BEGIN

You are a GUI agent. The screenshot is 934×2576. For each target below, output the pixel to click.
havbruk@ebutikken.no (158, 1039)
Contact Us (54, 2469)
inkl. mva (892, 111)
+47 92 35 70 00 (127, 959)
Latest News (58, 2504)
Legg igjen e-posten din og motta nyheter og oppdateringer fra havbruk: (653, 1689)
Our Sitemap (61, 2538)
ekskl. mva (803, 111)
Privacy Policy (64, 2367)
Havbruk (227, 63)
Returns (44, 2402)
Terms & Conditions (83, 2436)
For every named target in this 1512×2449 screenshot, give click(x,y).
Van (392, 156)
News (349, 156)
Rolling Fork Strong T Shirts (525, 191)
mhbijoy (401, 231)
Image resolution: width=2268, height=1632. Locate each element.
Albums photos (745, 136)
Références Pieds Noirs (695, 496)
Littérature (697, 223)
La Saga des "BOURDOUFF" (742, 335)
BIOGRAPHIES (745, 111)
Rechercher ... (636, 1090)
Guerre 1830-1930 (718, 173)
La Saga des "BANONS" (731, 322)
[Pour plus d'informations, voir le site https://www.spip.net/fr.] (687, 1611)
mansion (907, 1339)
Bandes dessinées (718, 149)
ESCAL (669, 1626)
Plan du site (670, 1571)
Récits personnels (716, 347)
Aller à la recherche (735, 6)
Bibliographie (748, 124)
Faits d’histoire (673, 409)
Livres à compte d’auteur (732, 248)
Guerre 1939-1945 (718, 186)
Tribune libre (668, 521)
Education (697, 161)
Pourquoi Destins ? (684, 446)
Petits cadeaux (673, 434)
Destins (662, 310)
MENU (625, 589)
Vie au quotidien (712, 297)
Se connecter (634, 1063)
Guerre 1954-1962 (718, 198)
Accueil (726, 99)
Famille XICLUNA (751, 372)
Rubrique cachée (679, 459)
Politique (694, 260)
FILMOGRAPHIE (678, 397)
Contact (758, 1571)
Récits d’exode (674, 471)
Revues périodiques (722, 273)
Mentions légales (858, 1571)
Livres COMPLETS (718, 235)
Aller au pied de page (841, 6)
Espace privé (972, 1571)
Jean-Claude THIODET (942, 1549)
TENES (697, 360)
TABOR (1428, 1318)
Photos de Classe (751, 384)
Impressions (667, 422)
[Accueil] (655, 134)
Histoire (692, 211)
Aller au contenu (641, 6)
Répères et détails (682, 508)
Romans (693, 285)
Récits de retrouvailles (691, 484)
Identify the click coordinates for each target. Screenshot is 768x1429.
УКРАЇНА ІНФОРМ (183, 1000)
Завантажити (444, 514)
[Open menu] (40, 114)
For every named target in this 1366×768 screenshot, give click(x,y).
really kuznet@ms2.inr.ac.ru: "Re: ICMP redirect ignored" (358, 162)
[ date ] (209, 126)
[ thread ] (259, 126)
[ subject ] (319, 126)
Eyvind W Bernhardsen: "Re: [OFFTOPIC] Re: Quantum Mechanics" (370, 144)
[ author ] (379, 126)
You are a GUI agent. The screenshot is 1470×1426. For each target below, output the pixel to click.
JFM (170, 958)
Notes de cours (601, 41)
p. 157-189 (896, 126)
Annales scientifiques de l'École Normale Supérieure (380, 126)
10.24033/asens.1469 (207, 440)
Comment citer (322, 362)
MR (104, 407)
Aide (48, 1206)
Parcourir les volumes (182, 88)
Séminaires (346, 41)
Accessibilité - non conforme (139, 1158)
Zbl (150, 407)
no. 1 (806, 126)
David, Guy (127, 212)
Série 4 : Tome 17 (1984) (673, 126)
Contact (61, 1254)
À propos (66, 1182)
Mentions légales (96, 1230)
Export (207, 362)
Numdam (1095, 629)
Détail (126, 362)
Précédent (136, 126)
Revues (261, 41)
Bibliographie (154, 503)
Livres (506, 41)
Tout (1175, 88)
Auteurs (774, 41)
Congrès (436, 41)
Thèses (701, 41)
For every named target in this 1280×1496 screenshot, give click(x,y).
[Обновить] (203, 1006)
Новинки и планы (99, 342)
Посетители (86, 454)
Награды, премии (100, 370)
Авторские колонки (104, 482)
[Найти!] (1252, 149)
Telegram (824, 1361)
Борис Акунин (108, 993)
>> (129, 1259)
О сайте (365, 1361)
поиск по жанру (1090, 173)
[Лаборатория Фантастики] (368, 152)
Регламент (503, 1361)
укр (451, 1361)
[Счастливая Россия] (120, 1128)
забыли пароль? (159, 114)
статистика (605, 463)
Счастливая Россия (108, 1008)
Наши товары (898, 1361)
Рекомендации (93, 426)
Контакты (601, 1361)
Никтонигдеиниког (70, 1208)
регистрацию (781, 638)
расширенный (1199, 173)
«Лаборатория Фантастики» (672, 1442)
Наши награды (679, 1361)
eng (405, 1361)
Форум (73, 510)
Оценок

END

_YOUR INSTRUCTIONS_. In the material above, find each line that has the string "Фантастики" and return it.

_RESULT OF THE EXERCISE_.
[Лаборатория Фантастики] (368, 152)
«Лаборатория Фантастики» (672, 1442)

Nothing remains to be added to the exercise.